From 2010 to 2020, the percentage of HIV-positive Ukrainians facing discrimination like gossips and threats initiated by the social environment fell from 30% to 8% and from 18% to 5%, respectively. There were the conclusions of the fourth wave of the survey “People Living with HIV Stigma Index 2.0 in Ukraine (2020)”. Previous studies were conducted in 2010, 2013, and 2016.


The rate of denial of health care to people living with HIV fell to 4%, from 22% in 2010. The level of unauthorized disclosure of HIV status by health professionals has also decreased fivefold – 6% of patients reported such an experience in 2020.


However, the level of self-stigma and self-discrimination among HIV patients remains the main concern. Despite significant global advances regarding HIV treatment, affordable treatment, prevention medicines, and available services, people with HIV continue to feel ashamed and guilty about their HIV status and may refuse health care and close relationships.


“More than half of people with HIV perceive the burden of stigma and discrimination against themselves,” said Olga Petrash, Deputy Director of the USAID HealthLink Project. “At the same time, 68% of HIV-positive patients delay starting treatment primarily because of fear of condemnation and ill-treatment, including by doctors. Lack of awareness about HIV and the benefits of initiating treatment early influence such behavior. These results can already be used to improve training and education programs for health and social workers.”

According to the survey, only half of the people with HIV know about laws that can protect their rights.

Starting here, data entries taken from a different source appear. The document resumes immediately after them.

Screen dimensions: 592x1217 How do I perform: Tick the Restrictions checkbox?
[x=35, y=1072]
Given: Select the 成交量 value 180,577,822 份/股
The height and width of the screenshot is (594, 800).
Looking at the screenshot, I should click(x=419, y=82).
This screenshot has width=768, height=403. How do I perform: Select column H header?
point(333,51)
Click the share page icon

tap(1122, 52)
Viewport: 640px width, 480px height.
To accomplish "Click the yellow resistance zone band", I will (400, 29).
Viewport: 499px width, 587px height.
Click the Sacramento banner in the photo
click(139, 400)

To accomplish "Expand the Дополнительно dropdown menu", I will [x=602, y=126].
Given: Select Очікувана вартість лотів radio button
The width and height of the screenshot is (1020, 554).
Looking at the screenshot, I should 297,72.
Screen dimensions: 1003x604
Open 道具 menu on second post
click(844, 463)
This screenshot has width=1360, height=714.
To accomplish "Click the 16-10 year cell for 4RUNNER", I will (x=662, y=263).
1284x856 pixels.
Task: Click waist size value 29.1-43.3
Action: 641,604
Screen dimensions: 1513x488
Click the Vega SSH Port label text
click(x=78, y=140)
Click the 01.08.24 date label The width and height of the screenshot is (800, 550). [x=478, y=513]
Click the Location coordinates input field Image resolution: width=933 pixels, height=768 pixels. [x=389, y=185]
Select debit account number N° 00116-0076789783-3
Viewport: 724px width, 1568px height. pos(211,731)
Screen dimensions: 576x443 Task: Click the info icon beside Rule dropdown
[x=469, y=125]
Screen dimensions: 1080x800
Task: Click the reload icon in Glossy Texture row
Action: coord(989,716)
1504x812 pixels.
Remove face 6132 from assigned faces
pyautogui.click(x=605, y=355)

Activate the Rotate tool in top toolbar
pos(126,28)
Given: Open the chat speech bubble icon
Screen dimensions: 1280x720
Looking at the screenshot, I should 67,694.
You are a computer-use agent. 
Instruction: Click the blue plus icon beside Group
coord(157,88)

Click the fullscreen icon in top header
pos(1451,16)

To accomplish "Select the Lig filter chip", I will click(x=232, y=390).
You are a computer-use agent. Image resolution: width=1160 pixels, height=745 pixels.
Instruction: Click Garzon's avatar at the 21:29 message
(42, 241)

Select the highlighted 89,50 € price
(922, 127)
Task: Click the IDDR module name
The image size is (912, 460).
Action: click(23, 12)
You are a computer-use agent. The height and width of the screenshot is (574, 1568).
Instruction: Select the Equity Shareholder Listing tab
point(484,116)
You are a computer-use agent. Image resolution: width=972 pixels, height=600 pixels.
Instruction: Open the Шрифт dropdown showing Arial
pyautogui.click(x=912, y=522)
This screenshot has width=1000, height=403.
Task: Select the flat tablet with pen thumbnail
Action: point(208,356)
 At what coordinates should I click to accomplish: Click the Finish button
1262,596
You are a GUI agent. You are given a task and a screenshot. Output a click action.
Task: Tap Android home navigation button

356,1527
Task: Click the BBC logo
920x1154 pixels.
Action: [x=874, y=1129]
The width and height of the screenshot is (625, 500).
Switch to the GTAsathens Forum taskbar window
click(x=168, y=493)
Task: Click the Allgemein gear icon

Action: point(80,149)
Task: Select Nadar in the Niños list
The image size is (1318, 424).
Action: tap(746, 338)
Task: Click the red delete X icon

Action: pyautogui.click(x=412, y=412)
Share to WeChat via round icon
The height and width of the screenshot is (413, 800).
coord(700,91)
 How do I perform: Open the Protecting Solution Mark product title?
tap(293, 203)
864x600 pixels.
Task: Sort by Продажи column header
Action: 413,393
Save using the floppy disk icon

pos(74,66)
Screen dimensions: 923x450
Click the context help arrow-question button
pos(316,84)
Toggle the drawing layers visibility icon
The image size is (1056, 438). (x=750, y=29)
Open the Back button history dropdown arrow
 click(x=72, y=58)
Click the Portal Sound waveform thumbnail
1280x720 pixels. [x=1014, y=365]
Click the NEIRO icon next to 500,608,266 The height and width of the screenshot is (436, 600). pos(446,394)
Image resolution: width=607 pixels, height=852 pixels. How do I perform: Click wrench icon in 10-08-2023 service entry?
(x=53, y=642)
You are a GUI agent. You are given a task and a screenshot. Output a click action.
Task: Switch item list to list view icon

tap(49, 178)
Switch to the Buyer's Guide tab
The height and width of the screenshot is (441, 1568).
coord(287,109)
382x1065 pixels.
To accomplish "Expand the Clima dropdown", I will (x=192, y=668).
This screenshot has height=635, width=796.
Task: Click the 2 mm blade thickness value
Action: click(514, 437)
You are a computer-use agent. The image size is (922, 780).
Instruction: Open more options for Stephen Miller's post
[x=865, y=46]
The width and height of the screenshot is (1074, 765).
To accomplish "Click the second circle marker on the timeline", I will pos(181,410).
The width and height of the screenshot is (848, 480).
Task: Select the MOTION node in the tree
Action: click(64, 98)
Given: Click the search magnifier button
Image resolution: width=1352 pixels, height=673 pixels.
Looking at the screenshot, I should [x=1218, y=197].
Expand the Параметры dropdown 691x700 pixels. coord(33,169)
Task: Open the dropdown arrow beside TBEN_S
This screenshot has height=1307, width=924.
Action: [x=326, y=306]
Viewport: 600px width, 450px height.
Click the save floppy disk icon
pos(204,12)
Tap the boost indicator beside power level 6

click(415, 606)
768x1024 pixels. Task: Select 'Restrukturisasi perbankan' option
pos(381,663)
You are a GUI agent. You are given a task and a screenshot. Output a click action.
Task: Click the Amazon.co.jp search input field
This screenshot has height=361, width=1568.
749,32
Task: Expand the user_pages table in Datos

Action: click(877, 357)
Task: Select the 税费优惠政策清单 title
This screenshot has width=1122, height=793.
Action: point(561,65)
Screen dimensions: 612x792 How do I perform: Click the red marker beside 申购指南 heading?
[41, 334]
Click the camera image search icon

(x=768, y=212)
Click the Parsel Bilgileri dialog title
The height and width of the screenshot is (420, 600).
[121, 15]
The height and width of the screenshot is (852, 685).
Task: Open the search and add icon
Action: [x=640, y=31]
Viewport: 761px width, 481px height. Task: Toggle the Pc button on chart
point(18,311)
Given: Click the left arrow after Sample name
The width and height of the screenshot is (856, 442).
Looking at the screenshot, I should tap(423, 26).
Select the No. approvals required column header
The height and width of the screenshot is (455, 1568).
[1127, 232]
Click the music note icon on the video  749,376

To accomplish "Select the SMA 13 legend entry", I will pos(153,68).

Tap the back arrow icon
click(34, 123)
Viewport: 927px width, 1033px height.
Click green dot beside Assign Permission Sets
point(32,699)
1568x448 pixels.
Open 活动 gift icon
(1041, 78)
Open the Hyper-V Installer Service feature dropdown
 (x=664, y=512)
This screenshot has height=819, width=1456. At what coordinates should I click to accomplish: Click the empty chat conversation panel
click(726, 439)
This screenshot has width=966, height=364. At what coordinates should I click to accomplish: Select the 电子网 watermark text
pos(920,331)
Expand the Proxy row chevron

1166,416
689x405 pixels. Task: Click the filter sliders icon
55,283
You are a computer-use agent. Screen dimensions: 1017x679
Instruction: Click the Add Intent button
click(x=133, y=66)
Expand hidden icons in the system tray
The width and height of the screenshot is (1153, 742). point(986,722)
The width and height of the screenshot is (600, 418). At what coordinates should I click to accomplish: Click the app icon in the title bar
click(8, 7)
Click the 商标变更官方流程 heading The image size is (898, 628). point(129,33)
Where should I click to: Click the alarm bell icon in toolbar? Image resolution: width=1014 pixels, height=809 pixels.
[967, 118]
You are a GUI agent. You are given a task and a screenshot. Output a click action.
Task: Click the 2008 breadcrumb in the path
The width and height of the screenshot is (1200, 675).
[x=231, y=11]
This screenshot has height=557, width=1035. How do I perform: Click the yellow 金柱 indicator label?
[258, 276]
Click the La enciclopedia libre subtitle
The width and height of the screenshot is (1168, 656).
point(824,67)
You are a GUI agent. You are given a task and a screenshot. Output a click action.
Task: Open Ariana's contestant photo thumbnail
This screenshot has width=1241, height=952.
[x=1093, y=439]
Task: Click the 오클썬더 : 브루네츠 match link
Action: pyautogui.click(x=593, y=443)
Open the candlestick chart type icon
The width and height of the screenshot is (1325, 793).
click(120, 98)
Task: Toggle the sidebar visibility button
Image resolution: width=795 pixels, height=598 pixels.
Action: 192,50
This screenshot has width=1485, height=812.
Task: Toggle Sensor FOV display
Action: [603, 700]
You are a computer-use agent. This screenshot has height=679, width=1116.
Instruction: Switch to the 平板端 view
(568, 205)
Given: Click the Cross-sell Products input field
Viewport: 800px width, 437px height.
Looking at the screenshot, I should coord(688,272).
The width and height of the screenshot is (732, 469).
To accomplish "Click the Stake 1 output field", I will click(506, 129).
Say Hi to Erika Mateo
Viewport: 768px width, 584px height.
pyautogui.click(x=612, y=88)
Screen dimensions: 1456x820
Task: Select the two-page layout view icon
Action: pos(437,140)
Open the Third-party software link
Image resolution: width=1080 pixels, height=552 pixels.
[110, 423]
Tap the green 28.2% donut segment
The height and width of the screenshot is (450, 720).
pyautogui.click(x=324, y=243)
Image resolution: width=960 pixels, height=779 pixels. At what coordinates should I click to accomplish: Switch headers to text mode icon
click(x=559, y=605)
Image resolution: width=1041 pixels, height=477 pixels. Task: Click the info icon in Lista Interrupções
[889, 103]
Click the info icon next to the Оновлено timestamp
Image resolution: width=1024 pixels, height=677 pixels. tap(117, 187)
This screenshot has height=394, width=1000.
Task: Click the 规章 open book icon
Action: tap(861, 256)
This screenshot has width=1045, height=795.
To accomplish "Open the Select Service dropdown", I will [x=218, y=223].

Despite the gradual tolerance to HIV in Ukrainian society, the lack of awareness among the general population, and even the healthcare community, provokes new cases of discrimination against people living with HIV.


In 2020, every fifth of HIV-positive patients faced discrimination from healthcare staff. One in five people with HIV also experienced unauthorized disclosure during a year.


Representatives of key communities are most vulnerable to condemnation and discrimination: almost every fourth of commercial sex workers and every fifth of men who have sex with men have experimented with discrimination because of their HIV-positive status.

In 2021, raising awareness both among people living with HIV and their surroundings is a top priority. HIV is a chronic and treatable disease that allows you to control your health.


According to estimates, 251,168 people are living with HIV in Ukraine. One in three HIV-positive people still does not know his/her HIV status, or remains out of health care and therefore does not receive treatment (antiretroviral therapy). Therapy allows people with HIV to live a full life: to have families and be socially active.

The study “People Living with HIV Stigma Index 2.0 in Ukraine (2020)” was conducted by the NGO “100% Life” within the USAID HealthLink Project, receiving the methodological support of the Global Network of People Living with HIV (GNP +). It was performed by the “Socioconsulting” analytical center. The sample was 2,200 respondents.